The task graph G'=(V',E') represents the submitted job. Each vertex represents a process running on a node and edge weight  $e'_{ij}$  represents the total sizes of messages, in both directions, between vertices i and j linked by that edge. The number of vertices in this graph must equal the number in the node graph. If there are more tasks than nodes, then a graph partitioning algorithm can be applied to aggregate tasks so that this condition is satisfied.

Minimizing the hop-bytes then is the following quadratic assignment problem, where  $x_{ij} = 1$  implies that task j is assigned to node i.

$$min \sum_{ij} \sum_{kl} e_{ik} e'_{jl} x_{ij} x_{kl}, (1)$$

subject to:

$$\sum_{i} x_{ij} = 1, for \ all \ j$$

$$\sum_{i} x_{ij} = 1, for all i$$

 $x_{ij}$  in  $\{0,1\}$ 

This is a well known NP hard problem and considered hard to approximate, though there are reasonable approximation algorithms [14] for dense instances. The exact solution can be found for small instances using branch and bound (bounds are used to reduce the search space).
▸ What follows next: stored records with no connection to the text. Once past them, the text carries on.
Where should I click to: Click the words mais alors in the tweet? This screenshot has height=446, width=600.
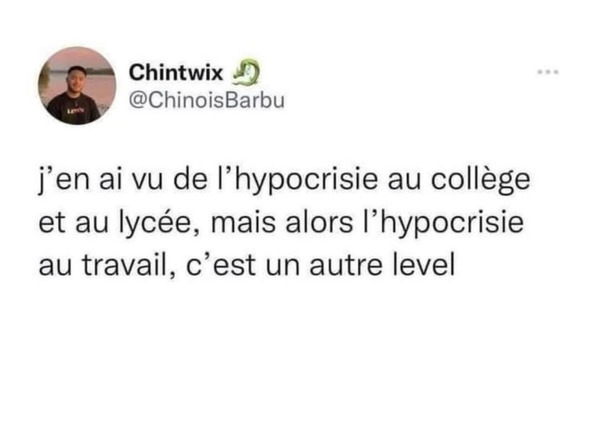point(282,223)
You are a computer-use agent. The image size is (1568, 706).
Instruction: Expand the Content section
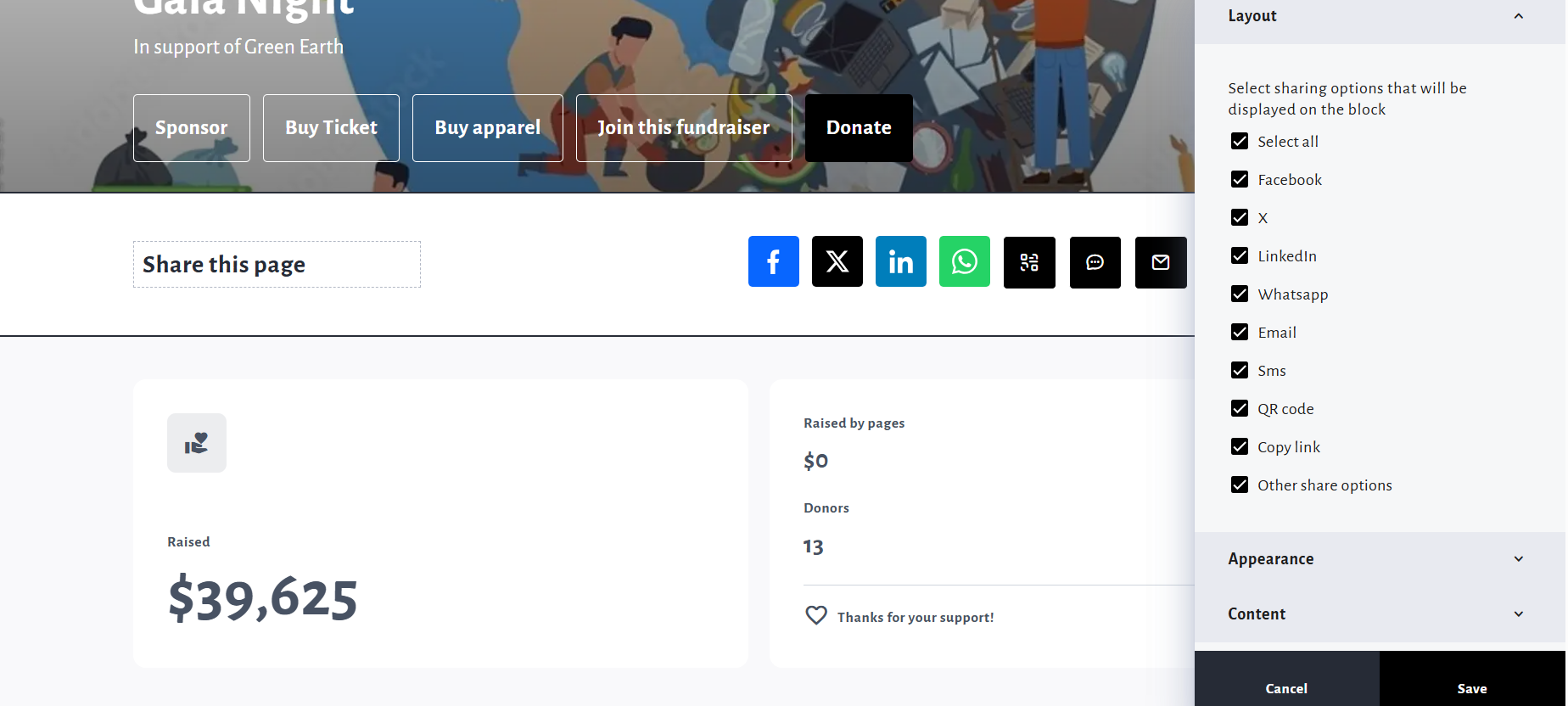coord(1518,614)
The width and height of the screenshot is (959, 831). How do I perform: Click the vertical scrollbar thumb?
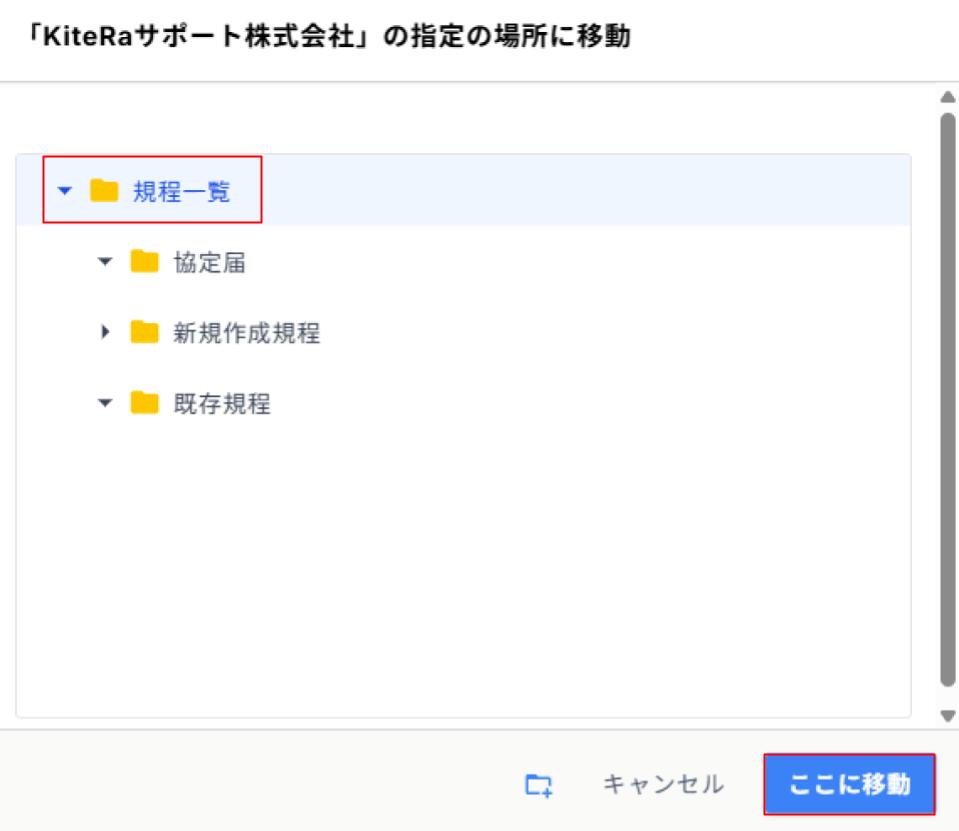[x=947, y=400]
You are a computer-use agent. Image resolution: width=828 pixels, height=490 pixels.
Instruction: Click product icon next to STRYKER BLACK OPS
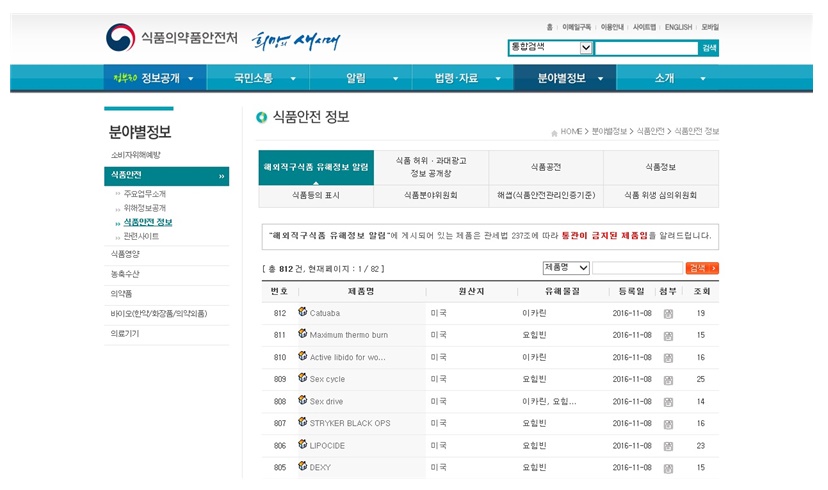pos(302,422)
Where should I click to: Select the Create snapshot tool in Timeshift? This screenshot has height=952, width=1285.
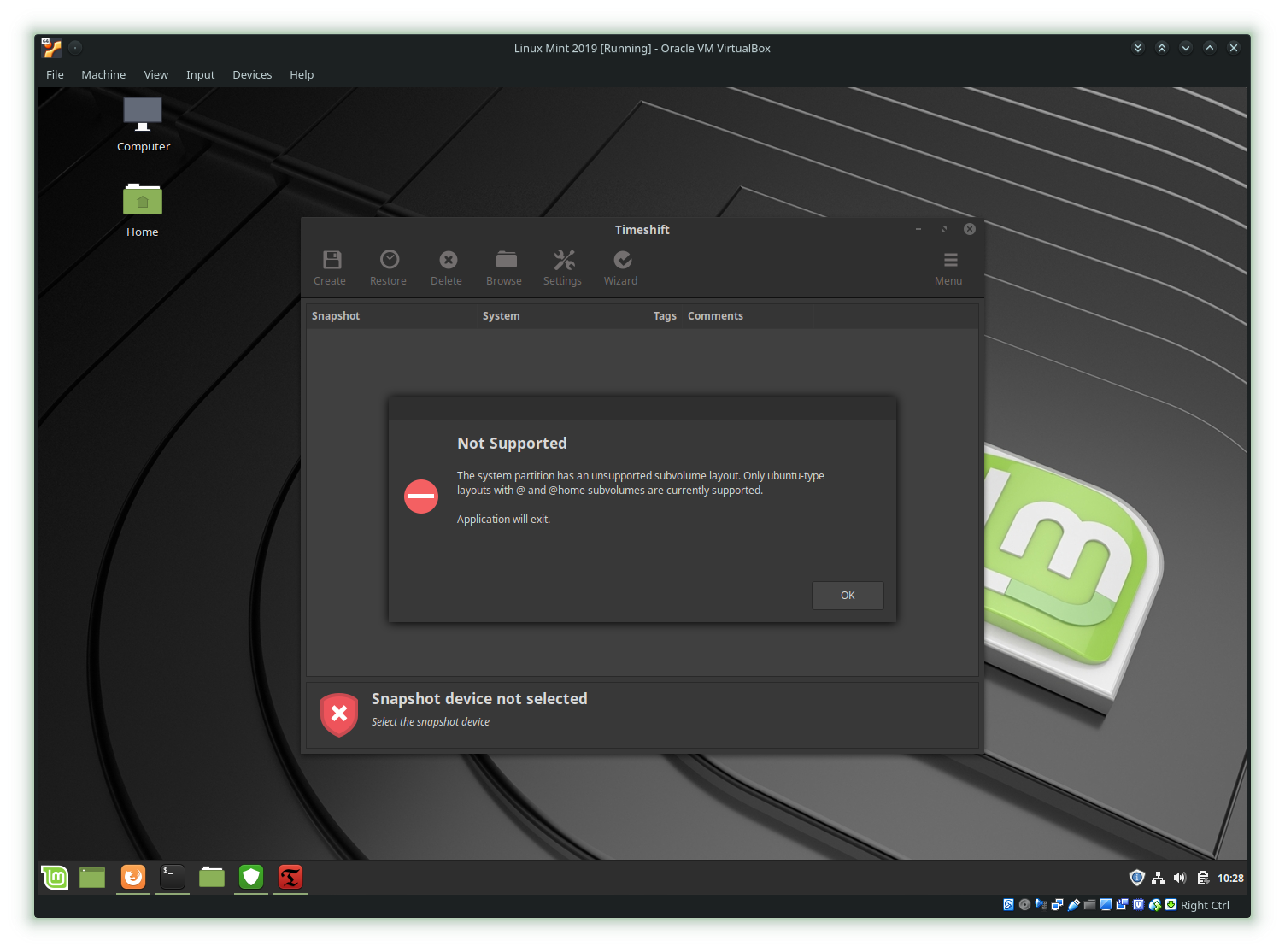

A couple of popular lower bounds are the elimination bound and the Gilmore-Lawler bound. We use the exact solution for small instances, and also the bounds for medium size instances, in order to evaluate the effectiveness of our heuristics.

### 4.2 Mapping Heuristics

### 4.2.1 GRASP heuristic

Several heuristics have been proposed for QAP, based on meta-heuristics such as simulated annealing, tabu search, ant colony optimization, and greedy randomized adaptive search procedures (GRASP). GRASP is based on generating several random initial solutions, finding local optima close to each one, and choosing the best one. We use a GRASP heuristic for QAP from [13].

### 4.2.2 MAHD and exhaustive MAHD heuristics

We first describe our faster heuristic, Minimum Average Hop Distance (MAHD), in algorithm 1 below. It improves on the following limitation of the GGE [22] heuristic. GGE replaces step 7 of algorithm 1 with a strategy that places the task on the node closest to its most recently mapped neighbor. We would ideally like this task to be close to all its neighbors. MHT [20] addresses this by placing the node closest to the centroid of all previously mapped neighbors. On the other hand MHT works only on meshes. Our algorithm works on a general graph, and places the task, in this step, on the node that has the minimum average hop dis-

tance to nodes on which all previously mapped neighbors of the task have been mapped. MHT also selects a random node on which to place the initial task. We intuitively expect a task with the maximum number of neighbors to be a "central" vertex in a graph, and so try to map it to a node which is "central" in its graph. We do this by placing it on the node with the minimum average hop distance to any other vertex. The first task selected may not actually be "central" (for instance, in the sense centrality measures such as betweenness centrality). We introduce an Exhaustive MAHD (EMAHD) heuristic to see if a better choice of initial vertex is likely to lead to significant improvement in mapping quality. In this heuristic, we try all possible nodes as starting vertices, and then choose the one that yields the best time.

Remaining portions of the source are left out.